人間には三つの坂がある。ひとつは、上り坂。もうひとつは下り坂。あとひとつは…マサカや

小泉純一郎元首相もよく使う言葉。

金を失うは小なり、名誉を失うは大なり、勇気を失うはすべてを失うなり

人が失ってはいけないものの優先順位。

仕事をする上で必要な三つの能力がある。「問題分析能力」、「人間関係能力」、そして最後のひとつが「未来想像能力」である

組織を仕切る仕事において求められるもの。

60歳を過ぎて地味な服を着ていたら、地味な仕事しかできん。ヴェルサーチとかバリッと着ていたら端から見て何かやってくれそうな気がするやろ

華やか、派手な服装が大好き。「形」から入ることで「自信」を得ることもある。

人間が最低限、持っていなければならない要素は ①節度を持て ②他人の痛みを知れ ③問題意識を持て

「世の中、一人では生きていけない。社会は自分の思い通りに動いてくれない。一人で生きていけない以上、人間関係をうまく作る円滑さや、他人の痛みを知ることを早く身につけさせたい」。

どうだ、革命を起こしてみないか

江夏豊を説得した際の言葉。「大リーグを見てみい。これからは絶対に投手は分業制になる。だから、先駆者としてリリーフの分野で革命を起こしてみないか」とリリーフ転向を促した。阪神の大エースだった江夏が南海に移籍した1976年当時、先発&完投がエース…

君たち、野球が好きだろ。それだけで幸せだよ。好きなものを職業にしているんだから

「君たちはその好きなものを追求して、人生の道と社会の道をつなげていくべきなんだよ」。

うまくいっているときは、周りに人がたくさん集まる。だが、一番大切なのは、どん底のとき、誰がそばにいてくれたかや

1998年9月、そのシーズン限りでヤクルトとの契約が切れ、延長要請もなかったことから、監督退任が決定的となった。プロ野球の第一線から退くと思われた野村への注目度は、一気に低くなった。取材陣や周りの取り巻きも減り、寂しさを感じていた。

野球バカではダメ。野球人生なんてたかだか20年。それから先の人生の方が長い。だから野球人たる前に、社会人たれ

人間的な成熟が必要。まずは、一般的な社会論や常識を身につけた社会人であってほしい。野球選手として生きていられる時間は短い。

努力は大切である。が、それだけでは大きな成果が得られるとは限らない。

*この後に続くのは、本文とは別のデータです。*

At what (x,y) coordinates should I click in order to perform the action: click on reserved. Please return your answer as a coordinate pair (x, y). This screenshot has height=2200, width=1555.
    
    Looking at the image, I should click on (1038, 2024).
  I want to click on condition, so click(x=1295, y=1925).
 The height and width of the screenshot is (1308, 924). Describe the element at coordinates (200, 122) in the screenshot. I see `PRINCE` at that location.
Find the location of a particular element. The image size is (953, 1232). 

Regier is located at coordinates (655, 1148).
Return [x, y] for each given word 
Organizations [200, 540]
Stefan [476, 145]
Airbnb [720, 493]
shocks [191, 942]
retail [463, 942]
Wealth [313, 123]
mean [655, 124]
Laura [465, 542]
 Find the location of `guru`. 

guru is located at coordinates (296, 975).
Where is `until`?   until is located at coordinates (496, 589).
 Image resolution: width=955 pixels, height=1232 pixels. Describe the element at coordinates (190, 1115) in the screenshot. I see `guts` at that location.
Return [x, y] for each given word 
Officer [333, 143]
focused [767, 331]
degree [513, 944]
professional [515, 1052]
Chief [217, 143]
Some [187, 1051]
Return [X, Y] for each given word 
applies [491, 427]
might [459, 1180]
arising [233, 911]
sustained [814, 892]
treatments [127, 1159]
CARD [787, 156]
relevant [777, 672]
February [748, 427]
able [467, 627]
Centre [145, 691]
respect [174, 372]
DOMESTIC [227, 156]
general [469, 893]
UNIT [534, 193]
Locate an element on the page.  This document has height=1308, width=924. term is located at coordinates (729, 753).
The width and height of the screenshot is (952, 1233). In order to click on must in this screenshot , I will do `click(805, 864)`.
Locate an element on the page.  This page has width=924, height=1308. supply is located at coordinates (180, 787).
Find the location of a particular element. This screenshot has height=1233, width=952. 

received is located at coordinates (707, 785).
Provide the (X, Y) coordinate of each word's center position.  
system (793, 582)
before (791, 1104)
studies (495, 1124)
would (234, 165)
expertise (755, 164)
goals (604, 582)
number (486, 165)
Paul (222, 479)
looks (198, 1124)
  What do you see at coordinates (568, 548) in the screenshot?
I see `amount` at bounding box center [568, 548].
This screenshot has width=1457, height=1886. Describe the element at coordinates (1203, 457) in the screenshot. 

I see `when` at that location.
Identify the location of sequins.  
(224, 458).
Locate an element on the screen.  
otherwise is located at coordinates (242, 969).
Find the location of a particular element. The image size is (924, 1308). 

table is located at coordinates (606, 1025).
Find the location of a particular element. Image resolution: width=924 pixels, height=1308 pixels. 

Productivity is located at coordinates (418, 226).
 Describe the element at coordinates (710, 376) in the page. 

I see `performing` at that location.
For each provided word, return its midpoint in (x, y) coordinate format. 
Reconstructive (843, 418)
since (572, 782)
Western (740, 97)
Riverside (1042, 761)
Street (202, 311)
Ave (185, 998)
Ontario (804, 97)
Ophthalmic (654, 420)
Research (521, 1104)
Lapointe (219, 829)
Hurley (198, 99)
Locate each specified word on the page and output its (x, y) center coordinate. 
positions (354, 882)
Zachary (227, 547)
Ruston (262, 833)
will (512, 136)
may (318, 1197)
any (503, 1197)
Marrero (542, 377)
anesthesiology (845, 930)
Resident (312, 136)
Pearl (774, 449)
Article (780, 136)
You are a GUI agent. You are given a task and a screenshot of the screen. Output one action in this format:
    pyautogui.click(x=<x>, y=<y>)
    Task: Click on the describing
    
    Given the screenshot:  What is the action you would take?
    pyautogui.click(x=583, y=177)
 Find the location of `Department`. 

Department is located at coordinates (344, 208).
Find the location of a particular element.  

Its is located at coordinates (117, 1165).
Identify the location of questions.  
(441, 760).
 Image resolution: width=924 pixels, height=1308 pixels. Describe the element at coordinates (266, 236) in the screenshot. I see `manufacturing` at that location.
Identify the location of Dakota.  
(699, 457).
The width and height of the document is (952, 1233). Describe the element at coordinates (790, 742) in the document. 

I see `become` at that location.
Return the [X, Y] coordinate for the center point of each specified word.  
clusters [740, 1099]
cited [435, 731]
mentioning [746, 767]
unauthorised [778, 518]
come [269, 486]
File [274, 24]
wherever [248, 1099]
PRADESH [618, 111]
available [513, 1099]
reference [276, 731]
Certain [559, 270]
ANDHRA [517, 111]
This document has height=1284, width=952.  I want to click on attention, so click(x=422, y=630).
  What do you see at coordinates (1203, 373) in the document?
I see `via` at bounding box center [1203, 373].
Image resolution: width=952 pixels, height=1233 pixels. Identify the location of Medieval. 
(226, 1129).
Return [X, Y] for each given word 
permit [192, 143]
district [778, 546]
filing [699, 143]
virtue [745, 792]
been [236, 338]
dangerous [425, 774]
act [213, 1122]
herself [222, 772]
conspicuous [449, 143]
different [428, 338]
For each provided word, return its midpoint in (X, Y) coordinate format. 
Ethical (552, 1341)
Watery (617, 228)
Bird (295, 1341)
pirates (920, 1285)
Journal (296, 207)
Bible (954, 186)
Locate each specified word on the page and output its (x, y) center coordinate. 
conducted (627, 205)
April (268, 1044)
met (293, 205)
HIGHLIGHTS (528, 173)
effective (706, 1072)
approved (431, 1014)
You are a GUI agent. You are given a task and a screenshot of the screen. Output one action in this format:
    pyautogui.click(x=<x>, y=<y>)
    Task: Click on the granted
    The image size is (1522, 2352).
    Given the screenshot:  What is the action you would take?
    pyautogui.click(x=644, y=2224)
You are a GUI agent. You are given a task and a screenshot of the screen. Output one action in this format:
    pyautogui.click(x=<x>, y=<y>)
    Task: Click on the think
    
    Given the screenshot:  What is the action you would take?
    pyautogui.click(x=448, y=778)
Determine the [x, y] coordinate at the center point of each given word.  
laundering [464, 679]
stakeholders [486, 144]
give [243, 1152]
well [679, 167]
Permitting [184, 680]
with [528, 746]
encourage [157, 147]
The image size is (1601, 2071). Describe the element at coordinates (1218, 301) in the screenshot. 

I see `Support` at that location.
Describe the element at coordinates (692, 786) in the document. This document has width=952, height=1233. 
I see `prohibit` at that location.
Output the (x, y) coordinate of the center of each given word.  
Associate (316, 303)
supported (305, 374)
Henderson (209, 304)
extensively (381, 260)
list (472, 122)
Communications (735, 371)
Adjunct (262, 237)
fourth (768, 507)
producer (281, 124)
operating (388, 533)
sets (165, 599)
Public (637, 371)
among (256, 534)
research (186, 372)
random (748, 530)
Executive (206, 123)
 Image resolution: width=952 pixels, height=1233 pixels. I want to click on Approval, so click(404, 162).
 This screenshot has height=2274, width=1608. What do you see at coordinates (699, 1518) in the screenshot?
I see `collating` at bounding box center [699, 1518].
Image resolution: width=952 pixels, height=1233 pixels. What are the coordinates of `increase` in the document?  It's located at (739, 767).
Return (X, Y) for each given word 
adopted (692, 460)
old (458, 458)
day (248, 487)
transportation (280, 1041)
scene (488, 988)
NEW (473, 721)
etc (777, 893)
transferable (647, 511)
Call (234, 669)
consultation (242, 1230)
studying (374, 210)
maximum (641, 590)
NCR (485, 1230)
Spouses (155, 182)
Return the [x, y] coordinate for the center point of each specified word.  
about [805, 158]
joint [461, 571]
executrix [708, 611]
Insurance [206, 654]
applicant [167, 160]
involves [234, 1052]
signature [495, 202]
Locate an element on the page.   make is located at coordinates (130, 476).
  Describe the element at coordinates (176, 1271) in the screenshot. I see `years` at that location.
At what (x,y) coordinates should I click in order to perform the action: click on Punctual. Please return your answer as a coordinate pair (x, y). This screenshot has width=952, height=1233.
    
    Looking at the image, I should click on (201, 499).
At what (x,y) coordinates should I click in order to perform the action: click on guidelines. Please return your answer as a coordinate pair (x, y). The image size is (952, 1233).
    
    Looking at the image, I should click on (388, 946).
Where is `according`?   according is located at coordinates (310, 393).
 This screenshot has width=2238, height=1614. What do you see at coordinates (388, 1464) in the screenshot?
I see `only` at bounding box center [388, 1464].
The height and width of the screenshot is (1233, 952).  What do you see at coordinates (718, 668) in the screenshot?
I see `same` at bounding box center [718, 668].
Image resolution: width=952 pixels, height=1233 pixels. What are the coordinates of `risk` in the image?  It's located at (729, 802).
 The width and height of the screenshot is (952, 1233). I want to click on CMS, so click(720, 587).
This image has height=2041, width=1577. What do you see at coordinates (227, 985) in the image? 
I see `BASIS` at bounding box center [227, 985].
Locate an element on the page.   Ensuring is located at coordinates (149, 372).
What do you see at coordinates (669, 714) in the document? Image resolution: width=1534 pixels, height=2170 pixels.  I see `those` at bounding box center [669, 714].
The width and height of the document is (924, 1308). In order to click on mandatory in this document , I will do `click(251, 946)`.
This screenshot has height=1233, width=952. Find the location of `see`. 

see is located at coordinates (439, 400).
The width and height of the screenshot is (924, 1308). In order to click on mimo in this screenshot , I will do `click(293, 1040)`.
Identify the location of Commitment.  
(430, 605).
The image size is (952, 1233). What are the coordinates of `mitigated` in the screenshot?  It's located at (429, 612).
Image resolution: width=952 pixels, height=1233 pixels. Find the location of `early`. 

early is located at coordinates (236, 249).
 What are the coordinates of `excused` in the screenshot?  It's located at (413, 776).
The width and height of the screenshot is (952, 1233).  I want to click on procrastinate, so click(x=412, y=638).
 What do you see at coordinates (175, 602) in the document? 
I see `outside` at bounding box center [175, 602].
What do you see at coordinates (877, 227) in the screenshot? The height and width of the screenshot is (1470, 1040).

肝心なのは、正しい努力をしているかどうかだ

「正しい努力をせよ」。これこそ、成長を促し、よい変化をもたらす。

自分の未完成を知りながら完成に向けての工夫努力をしない人間。この人たちは自分の働く世界を舐めているのである。日本のプロ野球も産業界も、一見甘そうに見えながら、舐めてくる人間の存在をいつまでも許すほど甘くはない。自分を限定してしまったら、たとえ彼が二十歳であろうと老人と変わらない

向上心の大切さ。「人間、向上心を失ったらおしまいだ」。

プライドは自分でコントロールして初めて価値があるもの。あるときはプライドを捨てなくてはいけないし、あるときはプライドによって自分を保たなければいけない

1977年、南海を退団したときに感じたこと。屈辱的な監督解任を受けて実感のこもった言葉。

つまずきは絶望ではない。絶望=死なら、軽い風邪か、はしかといったところだ。人間、誰しもつまずく。つまずいて初めて出発できると考えるべきだ

天台宗僧侶で作家の今東光の話を聞いて。

進歩の過程にムダはつきもの。ムダには2種類ある。ひとつは文字どおりのムダ。やって空しい努力、やらなかった方がよい努力がこれだ。もうひとつは、一見ムダに見えるけれども、時間の経過とともに役立つムダ。これを目指すべき

プロセス主義の野村の持論。失敗から何を学ぶか、ムダから何を学ぶか。それが問われる。

「やるだけのことはやった」というのは、限界を越えたあと、どれだけやったかということではないでしょうか

限界を越えずに終わるのは、「ただ逃げているのと同じになる」。

他人の目を無条件で信じてはいけない。情報は自分の目で確認しなければならない

データを大切にする野村だが、データや情報を鵜呑みにはしない。分析や評価を通じて、“知識”に変えている。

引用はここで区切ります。